• [THE TASK] Where a line holds the word "computer", copy that line from the data below.

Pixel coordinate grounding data
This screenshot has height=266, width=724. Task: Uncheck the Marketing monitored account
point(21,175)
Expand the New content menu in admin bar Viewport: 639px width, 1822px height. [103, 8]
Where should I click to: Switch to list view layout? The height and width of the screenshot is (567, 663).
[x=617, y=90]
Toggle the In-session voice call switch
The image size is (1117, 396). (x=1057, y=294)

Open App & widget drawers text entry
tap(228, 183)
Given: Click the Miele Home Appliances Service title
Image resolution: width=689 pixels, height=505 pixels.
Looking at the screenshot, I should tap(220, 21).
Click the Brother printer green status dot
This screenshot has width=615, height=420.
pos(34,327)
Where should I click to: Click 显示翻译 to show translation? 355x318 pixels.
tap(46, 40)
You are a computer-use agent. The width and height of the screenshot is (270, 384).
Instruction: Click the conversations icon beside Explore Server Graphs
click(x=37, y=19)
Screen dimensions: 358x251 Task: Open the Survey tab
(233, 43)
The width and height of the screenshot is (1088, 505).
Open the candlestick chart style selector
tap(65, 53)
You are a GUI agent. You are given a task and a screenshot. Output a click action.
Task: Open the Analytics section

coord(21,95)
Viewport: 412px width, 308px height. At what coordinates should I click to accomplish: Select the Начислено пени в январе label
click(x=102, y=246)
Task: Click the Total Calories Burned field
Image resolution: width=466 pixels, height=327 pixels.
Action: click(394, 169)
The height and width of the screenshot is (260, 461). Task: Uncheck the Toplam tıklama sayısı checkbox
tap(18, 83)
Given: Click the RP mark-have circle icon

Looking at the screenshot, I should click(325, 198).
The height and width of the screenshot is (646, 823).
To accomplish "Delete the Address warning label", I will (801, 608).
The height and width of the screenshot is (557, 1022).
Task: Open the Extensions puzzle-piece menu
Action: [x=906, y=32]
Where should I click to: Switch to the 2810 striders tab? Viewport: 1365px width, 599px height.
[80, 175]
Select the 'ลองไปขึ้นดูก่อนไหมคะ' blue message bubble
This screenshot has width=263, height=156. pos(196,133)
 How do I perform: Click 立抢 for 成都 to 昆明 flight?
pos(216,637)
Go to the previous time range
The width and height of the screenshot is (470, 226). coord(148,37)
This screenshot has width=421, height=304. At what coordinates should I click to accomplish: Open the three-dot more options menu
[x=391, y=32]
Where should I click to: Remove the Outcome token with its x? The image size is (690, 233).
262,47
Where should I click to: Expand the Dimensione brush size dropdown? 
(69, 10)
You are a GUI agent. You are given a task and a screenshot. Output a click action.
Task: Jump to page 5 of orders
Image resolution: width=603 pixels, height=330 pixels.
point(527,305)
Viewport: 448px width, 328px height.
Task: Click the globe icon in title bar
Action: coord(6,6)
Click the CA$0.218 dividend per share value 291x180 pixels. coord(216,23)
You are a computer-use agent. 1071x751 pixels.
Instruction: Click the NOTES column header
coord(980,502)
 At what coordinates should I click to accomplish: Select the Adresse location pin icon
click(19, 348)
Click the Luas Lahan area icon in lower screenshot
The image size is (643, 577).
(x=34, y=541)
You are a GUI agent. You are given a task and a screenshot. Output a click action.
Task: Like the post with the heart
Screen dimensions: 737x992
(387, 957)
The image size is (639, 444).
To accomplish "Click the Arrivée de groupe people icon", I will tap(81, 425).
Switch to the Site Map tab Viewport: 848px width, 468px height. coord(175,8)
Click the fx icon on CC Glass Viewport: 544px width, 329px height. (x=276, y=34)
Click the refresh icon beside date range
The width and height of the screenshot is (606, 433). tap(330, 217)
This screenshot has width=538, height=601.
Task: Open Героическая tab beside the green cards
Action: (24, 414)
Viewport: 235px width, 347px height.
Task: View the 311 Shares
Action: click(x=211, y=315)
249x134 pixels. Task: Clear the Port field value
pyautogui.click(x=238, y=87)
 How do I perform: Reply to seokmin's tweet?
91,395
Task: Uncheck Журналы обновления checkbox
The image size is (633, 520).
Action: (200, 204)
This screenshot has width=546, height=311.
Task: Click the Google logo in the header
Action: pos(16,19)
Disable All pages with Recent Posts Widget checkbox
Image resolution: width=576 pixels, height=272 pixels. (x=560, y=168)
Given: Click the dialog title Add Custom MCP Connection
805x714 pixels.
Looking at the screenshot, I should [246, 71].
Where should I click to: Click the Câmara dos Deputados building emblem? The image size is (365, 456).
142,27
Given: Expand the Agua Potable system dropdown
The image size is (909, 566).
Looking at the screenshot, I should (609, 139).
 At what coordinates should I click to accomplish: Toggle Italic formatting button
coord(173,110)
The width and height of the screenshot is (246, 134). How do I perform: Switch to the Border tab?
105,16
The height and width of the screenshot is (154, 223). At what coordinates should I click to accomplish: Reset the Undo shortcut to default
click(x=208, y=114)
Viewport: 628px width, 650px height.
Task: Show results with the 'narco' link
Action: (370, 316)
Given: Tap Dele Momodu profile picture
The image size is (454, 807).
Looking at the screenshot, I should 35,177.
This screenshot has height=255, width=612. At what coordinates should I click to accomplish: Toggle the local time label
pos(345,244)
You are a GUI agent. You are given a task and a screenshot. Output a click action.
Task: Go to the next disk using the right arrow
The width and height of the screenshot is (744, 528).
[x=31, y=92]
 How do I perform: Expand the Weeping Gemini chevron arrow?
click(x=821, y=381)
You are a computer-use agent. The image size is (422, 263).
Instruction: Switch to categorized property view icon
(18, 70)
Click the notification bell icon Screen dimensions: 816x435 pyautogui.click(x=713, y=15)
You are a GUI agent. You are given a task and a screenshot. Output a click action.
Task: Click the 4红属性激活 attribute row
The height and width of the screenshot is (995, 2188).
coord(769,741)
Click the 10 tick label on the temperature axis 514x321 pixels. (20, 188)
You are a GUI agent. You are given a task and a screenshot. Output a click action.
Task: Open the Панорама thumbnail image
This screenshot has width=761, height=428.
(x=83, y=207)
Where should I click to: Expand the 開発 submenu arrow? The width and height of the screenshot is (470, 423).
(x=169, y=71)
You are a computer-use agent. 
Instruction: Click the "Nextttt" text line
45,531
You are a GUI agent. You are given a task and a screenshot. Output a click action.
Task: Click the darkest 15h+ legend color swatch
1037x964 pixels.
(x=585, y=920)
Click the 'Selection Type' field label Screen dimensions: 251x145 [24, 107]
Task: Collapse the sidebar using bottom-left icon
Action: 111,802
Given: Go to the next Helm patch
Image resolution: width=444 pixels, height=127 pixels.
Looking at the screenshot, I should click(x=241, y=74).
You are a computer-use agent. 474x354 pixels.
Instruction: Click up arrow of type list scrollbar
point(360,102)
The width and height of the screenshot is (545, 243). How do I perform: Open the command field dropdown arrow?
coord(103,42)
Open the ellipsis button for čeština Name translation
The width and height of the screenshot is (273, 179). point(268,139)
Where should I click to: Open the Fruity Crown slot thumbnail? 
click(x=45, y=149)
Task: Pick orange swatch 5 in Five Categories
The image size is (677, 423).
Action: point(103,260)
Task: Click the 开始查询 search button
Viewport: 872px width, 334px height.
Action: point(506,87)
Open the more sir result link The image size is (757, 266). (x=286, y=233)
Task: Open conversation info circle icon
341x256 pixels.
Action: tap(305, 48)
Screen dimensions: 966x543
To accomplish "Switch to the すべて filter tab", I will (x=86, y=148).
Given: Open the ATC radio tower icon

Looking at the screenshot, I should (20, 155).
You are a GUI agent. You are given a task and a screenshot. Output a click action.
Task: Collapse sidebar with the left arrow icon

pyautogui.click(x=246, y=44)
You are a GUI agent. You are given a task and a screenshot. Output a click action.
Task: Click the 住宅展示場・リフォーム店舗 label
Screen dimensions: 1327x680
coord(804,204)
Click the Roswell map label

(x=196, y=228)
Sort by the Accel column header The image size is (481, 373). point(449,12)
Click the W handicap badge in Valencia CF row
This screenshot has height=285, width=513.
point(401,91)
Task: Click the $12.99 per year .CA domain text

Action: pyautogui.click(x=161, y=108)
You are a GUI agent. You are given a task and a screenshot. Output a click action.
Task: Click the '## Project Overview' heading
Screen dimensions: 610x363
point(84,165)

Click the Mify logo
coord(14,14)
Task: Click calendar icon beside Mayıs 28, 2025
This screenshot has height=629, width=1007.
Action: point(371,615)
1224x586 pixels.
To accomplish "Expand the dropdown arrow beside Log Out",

• [COMPLETED EXERCISE]
You are a computer-use agent. The width and height of the screenshot is (270, 384).
You are a computer-use agent. 1071x751 pixels.
You are a computer-use agent. The image size is (422, 263).
You are a computer-use agent. 
You are a computer-use agent. 474x354 pixels.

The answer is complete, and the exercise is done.